La soude naturelle offre un certain nombre d'avantages par rapport au produit synthétique. Sa production requiert moins d'énergie et moins de main-d'œuvre : elle se fait donc meilleur marché. Ce produit est également plus pur, puisqu'il ne contient que 300 à 600 parties par million de chlorure, contre 3 000 parties par million pour la soude synthétique. Le processus d'élimination du chlorure résiduel (par exemple dans le processus de production du verre) coûte cher, et si ce produit n'est pas éliminé, il provoque de la pollution.
Le carbonate de soude se présente en deux densités : la soude légère (0,5 g/cm³) et la soude dense (1 g/cm³). L'une et l'autre forme peuvent être produites par les deux procédés. La soude dense est préférée pour la production de verre et est la seule forme commercialisée par ANSAC.
D. Marché
1. Capacité mondiale de production de soude
(5) La capacité mondiale de production de soude (naturelle et synthétique) est actuellement d'environ 36 millions de tonnes (nominales) par an, où la part de la Communauté représente environ 7,2 millions de tonnes. La consommation de soude dans la Communauté est actuellement d'envrion 5,5 millions de tonnes par an, pour une valeur d'environ 900 millions d'écus.
(6) Les producteurs américains de soude naturelle ont une capacité nominale totale de 9,5 millions de tonnes par an et une demande intérieure d'environ 6,2 millions. Ils approvisionnent l'ensemble de leur marché intérieur et exportent le solde. Les coûts de production de la soude naturelle sont de loin inférieurs à ceux du produit synthétique, mais les mines sont situées loin des marchés principaux et les coûts de distribution sont par conséquent élevés.
2. Communauté
(7) Les producteurs européens ont tendance à concentrer leurs ventes au consommateur final dans les États membres où ils possèdent des installations de production. Solvay est le premier du marché avec près de 60 % du marché total et des ventes dans tous les États membres, à l'exception du Royaume-Uni et de l'Irlande. Les parts approximatives des autres producteurs communautaires sont les suivantes : ICI 15 % ; Rhône-Poulenc 10 % ; Akzo 6 % ; Chemische Fabrik Kalk et Matthes & Weber 5 % chacun.
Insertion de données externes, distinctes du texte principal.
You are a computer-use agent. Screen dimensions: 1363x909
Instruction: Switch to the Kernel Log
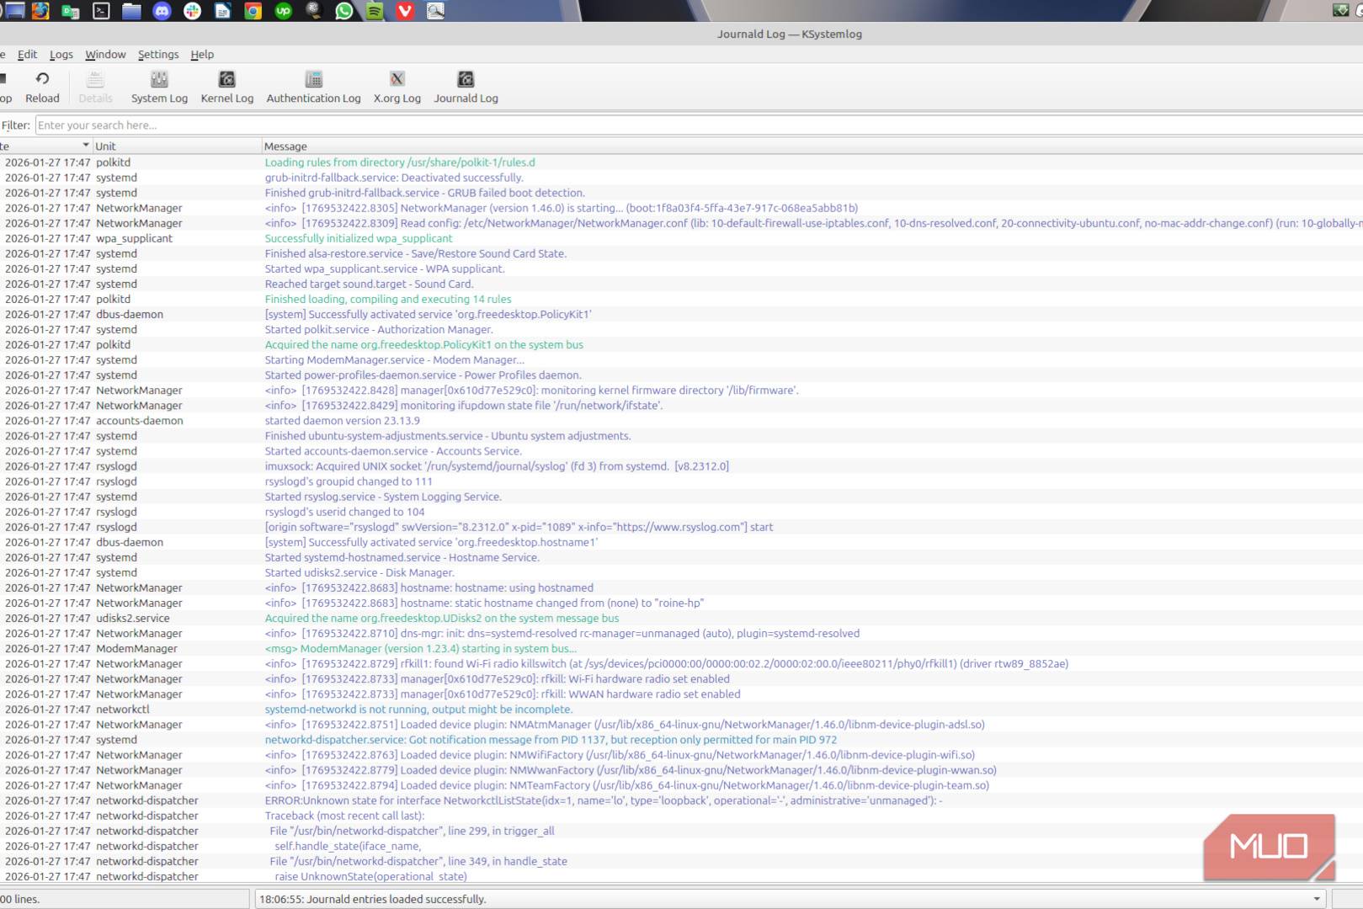226,87
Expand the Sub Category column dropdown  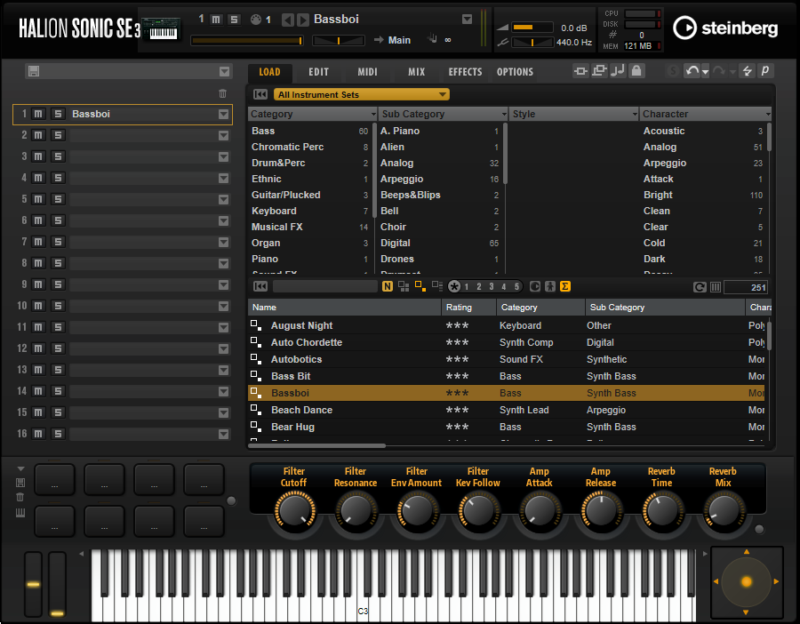pyautogui.click(x=504, y=114)
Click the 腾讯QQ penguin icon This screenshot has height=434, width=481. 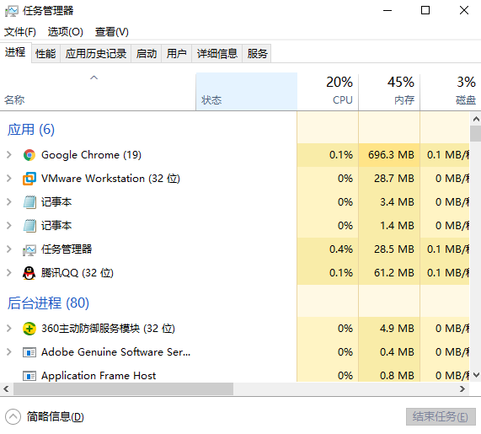pyautogui.click(x=29, y=273)
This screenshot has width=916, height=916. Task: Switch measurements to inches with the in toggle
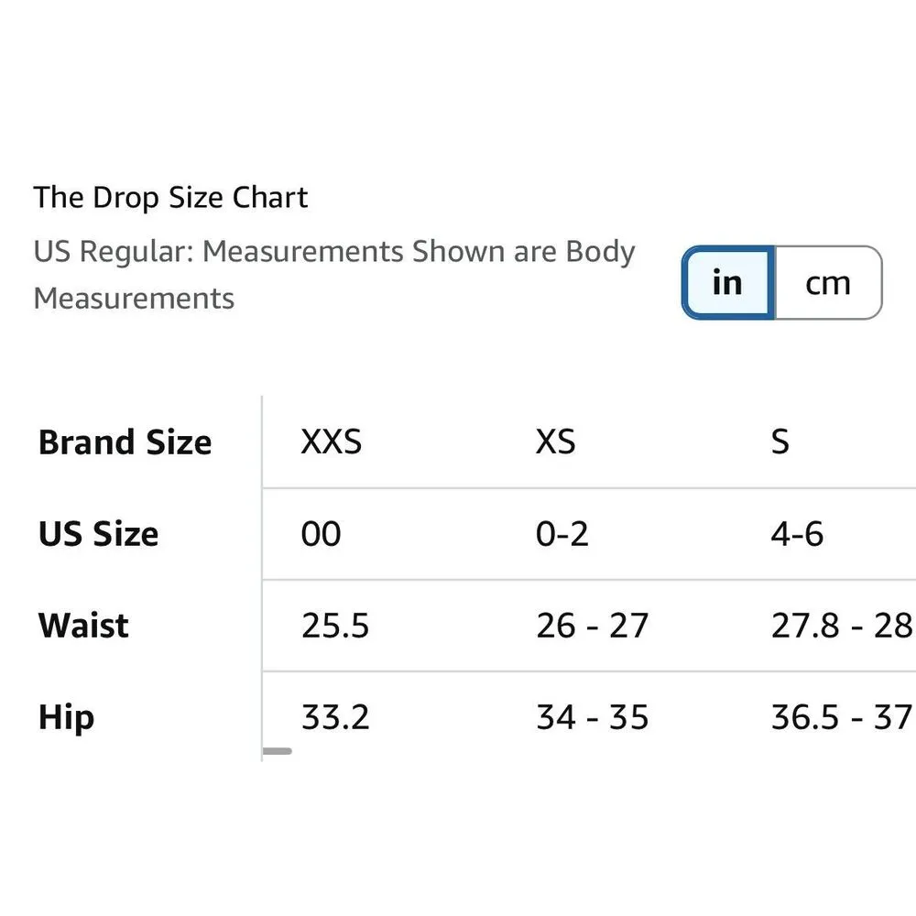[728, 283]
ICI vend exclusivement au Royaume-Uni et en Irlande où elle détient plus de 90 % du marché.
Environ 65 à 70 % de la soude produite dans la Communauté est utilisée dans la fabrication de verre plat et de verre creux (verre d'emballage). Ces dernières années, l'industrie verrière a fait l'objet d'une concentration à l'échelle européenne, les gros producteurs opérant sur une base paneuropéenne et ayant des installations de production dans plusieurs États membres.
3. États-Unis d'Amérique
(8) Depuis le développement de l'exploitation des mines de soude naturelle dans les années 1960, le marché américain accuse un excédent substantiel de capacité par rapport à la demande intérieure et dispose donc d'environ 2,5 millions de tonnes par an pour l'exportation.
Eu égard à l'excédent de l'offre et à la présence d'un certain nombre de producteurs ayant des coûts similaires, le marché intérieur américain se caractérise par une forte concurrence sur les prix. Le produit s'est vendu ces dernières années avec une ristourne importante sur le prix de liste de 93 dollars des États-Unis par "short ton" fob Wyoming, les prix départ usine se situant fin 1989 à 73 dollars des États-Unis par "short ton". Les prix de liste ont été portés par la plupart des producteurs à 98 dollars des États-Unis par "short ton" avec effet au 1er juillet 1990, et le prix effectif est passé à environ 85 dollars.
(9) Confrontés à la nécessité d'exporter, les producteurs américains se sont efforcés de pénétrer le marché européen et d'autres marchés : les producteurs européens les considèrent comme la menace concurrentielle la plus importante sur leurs marchés intérieurs. Aux taux de change actuels, les producteurs américains sont en mesure de vendre dans la Communauté à des prix nettement inférieurs aux prix de liste locaux sans pratiquer de dumping. La soude naturelle est apparue dans la Communauté vers la fin des années 1970, principalement au Royaume-Uni. En 1982, les importations américaines dans la Communauté se sont élevées à environ 100 000 tonnes, dont un peu moins de 80 000 tonnes au Royaume-Uni. L'industrie européenne a demandé et obtenu la mise en place d'une protection antidumping contre ces importations en 1982.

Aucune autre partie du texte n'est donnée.